Most housewives, of course, were not interviewed in major newspapers and did not regularly appear on the nightly television news, but it would be a mistake to see these claims of ordinariness as empty rhetoric. McCabe’s televisual appeal drew on her ability to visibly lead and capably speak for “antibusing” parents, while also being able to persuasively present herself as a representative member of this group. McCabe’s authority to appear on television and speak on “busing” depended on her ability to identify as both an “ordinary” housewife and the president of a grassroots political group.9 Like many in the crowd, television cameras looked to McCabe as a representative voice of white parents concerned about the federal government’s role in their private family lives, but at the same time television also tracked McCabe as a public political figure who led a six-week mothers’ march to Washington, DC, while her family was home in Pontiac.

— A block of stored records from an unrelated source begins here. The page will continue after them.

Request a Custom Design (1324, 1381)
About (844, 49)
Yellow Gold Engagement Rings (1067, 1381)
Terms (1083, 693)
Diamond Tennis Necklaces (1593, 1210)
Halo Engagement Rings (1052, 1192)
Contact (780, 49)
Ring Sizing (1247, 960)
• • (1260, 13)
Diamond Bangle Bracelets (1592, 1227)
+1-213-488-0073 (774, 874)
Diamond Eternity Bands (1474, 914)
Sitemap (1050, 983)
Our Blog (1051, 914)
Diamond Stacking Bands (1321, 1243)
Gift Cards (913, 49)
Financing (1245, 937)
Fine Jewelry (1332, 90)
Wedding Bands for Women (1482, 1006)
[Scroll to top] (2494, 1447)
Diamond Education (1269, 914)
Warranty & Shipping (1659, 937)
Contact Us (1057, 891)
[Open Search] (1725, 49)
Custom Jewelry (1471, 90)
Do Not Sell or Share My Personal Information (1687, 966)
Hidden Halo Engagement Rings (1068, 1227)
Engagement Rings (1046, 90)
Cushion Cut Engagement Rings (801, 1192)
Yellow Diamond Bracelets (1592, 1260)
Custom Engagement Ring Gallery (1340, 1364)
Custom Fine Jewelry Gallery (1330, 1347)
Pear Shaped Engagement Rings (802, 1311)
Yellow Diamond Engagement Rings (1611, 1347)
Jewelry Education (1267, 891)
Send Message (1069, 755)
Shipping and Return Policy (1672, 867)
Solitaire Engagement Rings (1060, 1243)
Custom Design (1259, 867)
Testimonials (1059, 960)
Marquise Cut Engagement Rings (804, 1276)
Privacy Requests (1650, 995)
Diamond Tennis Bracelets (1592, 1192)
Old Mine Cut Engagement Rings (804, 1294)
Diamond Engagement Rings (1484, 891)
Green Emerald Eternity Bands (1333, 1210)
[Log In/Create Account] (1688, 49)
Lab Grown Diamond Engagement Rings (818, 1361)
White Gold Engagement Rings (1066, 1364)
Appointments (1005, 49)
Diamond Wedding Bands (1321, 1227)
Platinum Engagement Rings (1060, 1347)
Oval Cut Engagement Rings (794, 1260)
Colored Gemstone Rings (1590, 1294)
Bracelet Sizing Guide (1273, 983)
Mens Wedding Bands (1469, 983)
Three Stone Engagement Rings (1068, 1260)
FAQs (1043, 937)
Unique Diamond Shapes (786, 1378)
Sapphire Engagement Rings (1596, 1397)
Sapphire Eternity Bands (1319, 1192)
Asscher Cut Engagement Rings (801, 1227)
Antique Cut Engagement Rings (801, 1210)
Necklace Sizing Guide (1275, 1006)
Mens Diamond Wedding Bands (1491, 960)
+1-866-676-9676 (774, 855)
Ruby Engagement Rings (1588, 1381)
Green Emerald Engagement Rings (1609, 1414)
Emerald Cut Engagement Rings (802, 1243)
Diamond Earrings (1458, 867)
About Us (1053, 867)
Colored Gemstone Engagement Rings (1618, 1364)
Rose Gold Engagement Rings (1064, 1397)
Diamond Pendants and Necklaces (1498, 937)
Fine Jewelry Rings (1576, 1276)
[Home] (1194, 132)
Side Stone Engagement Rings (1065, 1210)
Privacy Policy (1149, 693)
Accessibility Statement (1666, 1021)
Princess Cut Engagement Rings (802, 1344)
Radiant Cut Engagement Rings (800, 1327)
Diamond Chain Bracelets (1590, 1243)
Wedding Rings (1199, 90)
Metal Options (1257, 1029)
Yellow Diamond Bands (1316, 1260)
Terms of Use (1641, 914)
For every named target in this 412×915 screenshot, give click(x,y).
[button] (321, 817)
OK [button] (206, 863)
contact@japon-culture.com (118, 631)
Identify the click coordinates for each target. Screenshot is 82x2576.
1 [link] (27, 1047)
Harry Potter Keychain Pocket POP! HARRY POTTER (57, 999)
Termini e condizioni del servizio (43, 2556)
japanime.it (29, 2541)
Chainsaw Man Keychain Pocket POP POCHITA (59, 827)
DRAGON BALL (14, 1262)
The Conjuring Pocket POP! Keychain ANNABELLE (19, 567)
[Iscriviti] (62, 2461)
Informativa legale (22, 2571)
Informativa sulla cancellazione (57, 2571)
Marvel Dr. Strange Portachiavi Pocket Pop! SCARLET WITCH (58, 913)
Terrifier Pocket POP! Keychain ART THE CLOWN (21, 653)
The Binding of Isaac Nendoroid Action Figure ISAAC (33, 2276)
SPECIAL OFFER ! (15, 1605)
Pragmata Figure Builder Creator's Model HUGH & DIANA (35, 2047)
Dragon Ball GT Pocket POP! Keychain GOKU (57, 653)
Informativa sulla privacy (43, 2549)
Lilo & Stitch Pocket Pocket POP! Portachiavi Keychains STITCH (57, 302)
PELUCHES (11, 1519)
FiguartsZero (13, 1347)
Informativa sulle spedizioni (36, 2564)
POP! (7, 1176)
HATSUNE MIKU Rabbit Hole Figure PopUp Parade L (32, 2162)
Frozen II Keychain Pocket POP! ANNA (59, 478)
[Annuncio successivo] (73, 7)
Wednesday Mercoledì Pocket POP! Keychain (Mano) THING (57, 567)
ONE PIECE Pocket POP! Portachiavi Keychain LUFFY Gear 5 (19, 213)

These dual identities are clearly displayed in news coverage of the “antibusing” march McCabe led in Pontiac on September 6, 1971. Pontiac had been propelled into the news a week earlier when members of the Ku Klux Klan dynamited ten empty school buses that were parked in the bus depot.10 The bus bombings prompted federal district court judge Damon Keith, who issued the “busing” order, to warn, “This case will not be settled in the streets of Pontiac.”11 With tensions high in Pontiac, McCabe led several hundred residents on a two-mile protest march from downtown Pontiac to Madison Junior High School in the northeast section of the city. CBS and ABC covered the march, which presented television news camera operators and viewers with easily identifiable images that differed sharply from the KKK’s vigilante violence: orderly marchers with women and children foregrounded, dozens of U.S. flags, and clearly worded placards expressing support for the “busing” boycott (e.g., “Bury the Bus, Keep Freedom Alive” and “Our Kids Like Neighborhood Schools”). After wide shots of the crowd walking toward the camera (CBS estimated six thousand marchers, ABC four thousand), both stations cut to footage of McCabe addressing the large crowd from an elevated platform at the junior high school. These visuals quickly established that this was a mass gathering and that McCabe was recognized as a leader on this issue. CBS offered viewers a medium close-up of McCabe encouraging defiance of the “busing” order.